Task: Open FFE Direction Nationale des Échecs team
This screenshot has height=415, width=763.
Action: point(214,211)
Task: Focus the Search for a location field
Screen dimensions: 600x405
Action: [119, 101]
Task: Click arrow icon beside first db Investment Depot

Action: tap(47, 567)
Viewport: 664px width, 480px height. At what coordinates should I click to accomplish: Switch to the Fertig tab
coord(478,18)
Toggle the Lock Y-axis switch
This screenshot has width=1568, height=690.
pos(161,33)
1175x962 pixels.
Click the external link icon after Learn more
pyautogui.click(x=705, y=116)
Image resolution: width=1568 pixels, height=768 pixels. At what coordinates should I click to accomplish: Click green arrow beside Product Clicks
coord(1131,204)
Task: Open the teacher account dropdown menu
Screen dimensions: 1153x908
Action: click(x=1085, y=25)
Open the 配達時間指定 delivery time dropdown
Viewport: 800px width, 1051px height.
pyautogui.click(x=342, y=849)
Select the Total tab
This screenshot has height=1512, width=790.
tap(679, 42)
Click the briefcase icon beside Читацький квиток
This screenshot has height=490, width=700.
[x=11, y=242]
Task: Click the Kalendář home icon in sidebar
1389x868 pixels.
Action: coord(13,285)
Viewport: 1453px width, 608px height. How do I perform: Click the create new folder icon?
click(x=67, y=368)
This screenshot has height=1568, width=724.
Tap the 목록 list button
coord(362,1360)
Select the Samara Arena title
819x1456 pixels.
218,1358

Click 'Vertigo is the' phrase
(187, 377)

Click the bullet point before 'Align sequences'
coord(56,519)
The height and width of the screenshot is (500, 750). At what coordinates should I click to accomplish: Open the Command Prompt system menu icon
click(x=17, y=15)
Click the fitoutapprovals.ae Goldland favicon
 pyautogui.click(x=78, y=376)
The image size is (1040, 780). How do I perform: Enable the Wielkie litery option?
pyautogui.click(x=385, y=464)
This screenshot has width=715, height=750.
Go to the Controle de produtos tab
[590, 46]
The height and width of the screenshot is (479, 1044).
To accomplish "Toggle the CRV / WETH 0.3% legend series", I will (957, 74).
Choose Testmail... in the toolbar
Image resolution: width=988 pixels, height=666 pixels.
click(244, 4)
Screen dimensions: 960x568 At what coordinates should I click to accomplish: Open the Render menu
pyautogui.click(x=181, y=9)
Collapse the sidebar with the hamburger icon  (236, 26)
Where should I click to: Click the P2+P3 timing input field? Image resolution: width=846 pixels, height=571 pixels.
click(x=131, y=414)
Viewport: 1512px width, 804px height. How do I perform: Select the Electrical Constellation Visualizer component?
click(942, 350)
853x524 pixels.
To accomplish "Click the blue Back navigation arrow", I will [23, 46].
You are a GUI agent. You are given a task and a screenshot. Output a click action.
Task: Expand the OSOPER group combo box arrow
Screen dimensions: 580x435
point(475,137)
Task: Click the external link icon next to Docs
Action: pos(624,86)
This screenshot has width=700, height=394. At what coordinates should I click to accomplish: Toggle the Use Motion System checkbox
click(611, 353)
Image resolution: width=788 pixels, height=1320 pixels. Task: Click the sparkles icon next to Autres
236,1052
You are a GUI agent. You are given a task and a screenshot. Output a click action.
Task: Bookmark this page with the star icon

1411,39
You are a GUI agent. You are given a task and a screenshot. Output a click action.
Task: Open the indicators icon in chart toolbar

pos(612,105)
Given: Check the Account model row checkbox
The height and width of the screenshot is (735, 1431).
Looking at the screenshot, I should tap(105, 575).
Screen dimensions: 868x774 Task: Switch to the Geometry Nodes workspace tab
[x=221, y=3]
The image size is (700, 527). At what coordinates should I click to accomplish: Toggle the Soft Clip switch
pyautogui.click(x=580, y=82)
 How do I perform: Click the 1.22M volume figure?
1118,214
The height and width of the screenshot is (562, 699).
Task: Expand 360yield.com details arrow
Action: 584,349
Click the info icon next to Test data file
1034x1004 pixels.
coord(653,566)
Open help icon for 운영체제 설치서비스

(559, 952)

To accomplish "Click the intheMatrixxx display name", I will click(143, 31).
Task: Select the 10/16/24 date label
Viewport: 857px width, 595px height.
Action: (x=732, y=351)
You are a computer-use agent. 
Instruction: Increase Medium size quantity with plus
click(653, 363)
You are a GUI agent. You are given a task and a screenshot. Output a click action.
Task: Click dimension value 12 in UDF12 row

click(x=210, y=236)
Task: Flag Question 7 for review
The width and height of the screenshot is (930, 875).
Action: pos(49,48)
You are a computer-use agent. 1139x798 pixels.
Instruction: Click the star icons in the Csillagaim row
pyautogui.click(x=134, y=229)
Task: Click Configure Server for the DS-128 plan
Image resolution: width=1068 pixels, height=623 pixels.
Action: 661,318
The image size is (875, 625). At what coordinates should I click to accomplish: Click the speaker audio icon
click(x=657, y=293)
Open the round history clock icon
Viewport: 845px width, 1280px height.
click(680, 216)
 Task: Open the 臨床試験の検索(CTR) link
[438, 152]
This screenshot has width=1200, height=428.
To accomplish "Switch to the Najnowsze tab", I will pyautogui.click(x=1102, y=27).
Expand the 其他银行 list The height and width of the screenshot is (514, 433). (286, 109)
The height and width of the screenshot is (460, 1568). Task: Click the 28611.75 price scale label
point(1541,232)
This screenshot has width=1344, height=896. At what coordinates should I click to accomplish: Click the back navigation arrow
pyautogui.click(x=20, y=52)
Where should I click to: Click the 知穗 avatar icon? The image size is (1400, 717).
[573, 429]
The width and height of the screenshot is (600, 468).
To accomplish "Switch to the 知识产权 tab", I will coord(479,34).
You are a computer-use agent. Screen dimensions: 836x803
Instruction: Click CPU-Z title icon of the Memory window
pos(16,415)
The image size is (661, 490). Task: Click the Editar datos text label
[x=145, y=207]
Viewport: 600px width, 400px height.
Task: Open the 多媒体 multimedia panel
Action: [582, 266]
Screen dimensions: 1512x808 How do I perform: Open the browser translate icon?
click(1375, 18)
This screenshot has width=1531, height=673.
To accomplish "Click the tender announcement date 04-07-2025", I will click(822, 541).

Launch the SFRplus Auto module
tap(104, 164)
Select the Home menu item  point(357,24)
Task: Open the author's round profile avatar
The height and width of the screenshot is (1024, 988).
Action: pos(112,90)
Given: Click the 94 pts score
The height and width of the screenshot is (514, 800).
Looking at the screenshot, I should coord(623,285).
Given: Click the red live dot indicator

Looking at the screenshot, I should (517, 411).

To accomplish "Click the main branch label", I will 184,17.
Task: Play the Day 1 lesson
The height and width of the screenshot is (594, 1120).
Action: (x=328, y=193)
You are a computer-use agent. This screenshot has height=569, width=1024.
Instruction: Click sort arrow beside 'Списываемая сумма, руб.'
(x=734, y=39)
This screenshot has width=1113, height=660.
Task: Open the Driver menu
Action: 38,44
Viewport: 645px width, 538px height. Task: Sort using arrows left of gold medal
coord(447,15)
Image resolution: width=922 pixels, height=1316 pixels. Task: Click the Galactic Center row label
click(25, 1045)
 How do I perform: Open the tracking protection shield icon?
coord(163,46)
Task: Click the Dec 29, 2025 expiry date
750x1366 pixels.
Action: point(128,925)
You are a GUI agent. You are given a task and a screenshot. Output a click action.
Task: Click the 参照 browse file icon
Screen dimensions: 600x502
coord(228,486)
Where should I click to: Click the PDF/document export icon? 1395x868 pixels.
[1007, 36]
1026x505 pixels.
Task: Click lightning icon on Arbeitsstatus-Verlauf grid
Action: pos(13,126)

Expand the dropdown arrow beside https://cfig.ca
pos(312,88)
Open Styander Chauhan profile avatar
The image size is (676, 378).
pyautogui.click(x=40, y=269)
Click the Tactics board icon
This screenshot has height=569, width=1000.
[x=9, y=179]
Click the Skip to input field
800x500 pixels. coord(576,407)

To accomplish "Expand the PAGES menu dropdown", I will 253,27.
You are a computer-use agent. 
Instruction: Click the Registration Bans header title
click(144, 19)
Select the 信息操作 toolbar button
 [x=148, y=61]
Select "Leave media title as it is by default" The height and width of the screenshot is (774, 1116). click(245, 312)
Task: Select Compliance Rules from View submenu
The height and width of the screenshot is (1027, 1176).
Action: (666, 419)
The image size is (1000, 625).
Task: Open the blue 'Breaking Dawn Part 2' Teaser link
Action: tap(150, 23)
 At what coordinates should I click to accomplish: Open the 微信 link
◇ ◇ ◇ ◇ ◇
Above this instruction are the records; retype exactly the lines from the one containing "The image size is (1040, 780)." up to and including the one containing "The height and width of the screenshot is (479, 1044).".

■ **Expected output**
The image size is (1040, 780). How do I perform: Enable the Wielkie litery option?
pyautogui.click(x=385, y=464)
This screenshot has width=715, height=750.
Go to the Controle de produtos tab
[590, 46]
The height and width of the screenshot is (479, 1044).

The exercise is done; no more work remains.